Movimento social questionou andamento da pauta na gestão petista. Segundo Ministério do Desenvolvimento Agrário, cerca de 14 mil novos lotes serão disponibilizados para assentamentos ainda este ano; meta é chegar aos 30 mil até dezembro Política, Luiz Inácio Lula da Silva (Lula), Movimento dos Trabalhadores Rurais Sem Terra (MST) CNN Brasil
Após carta crítica do MST (Movimento dos Trabalhadores Rurais sem Terra) ao governo do presidente Luiz Inácio Lula da Silva (PT), o MDA (Ministério do Desenvolvimento Agrário) emitiu nota, nesta terça-feira (22), informando que a gestão atual retomou o ritmo da reforma agrária no país.
Segundo a pasta, até o final do ano, cerca de 14 mil novos lotes serão disponibilizados para assentamentos.
“A meta é criar 30 mil novos lotes ainda em 2025 e 60 mil até o final do mandato, o que representa metade de todas as 120 mil famílias acampadas em todo o Brasil”, afirma a pasta.
O movimento publicou, nesta segunda-feira (21), nas redes sociais, carta aberta à sociedade brasileira em defesa da reforma agrária popular e da soberania nacional.
No documento, a organização afirma que cerca de 400 mil famílias assentadas ainda aguardam pela implementação de políticas públicas que garantam a reforma. Na carta, intitulada “Lula, cadê a reforma agrária?”, o MST expressa sua insatisfação com o ritmo atual das ações governamentais no setor.

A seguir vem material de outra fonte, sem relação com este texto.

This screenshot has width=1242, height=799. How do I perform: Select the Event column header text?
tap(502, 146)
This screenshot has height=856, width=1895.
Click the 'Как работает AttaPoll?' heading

O movimento social disse ainda que “a morosidade do governo, por meio dos seus ministérios, em especial, do Ministério do Desenvolvimento Agrário (MDA) e do Instituto Nacional da Colonização e Reforma Agrária (INCRA), só aumenta o desânimo e potencializa ainda mais os conflitos sociais”.
Em oposição, o MDA afirma que “o preço médio das terras no Brasil subiu 113% nos últimos cinco anos”.
“Respeitamos o papel dos movimentos sociais de reivindicar, mas a verdade é que o governo Lula 3 caminha para bater recordes históricos na reforma agrária”, diz a pasta, em nota.
A manifestação do MST foi publicada em alusão ao Dia do Trabalhador e da Trabalhadora Rural, celebrado em 25 de julho.
O movimento disse em publicação que o objetivo do documento é “pautar o governo Lula pelo avanço das políticas de reforma agrária”. Assim, coloca em destaque a pressão dos movimentos sociais por posição mais severa do governo a respeito da questão agrária.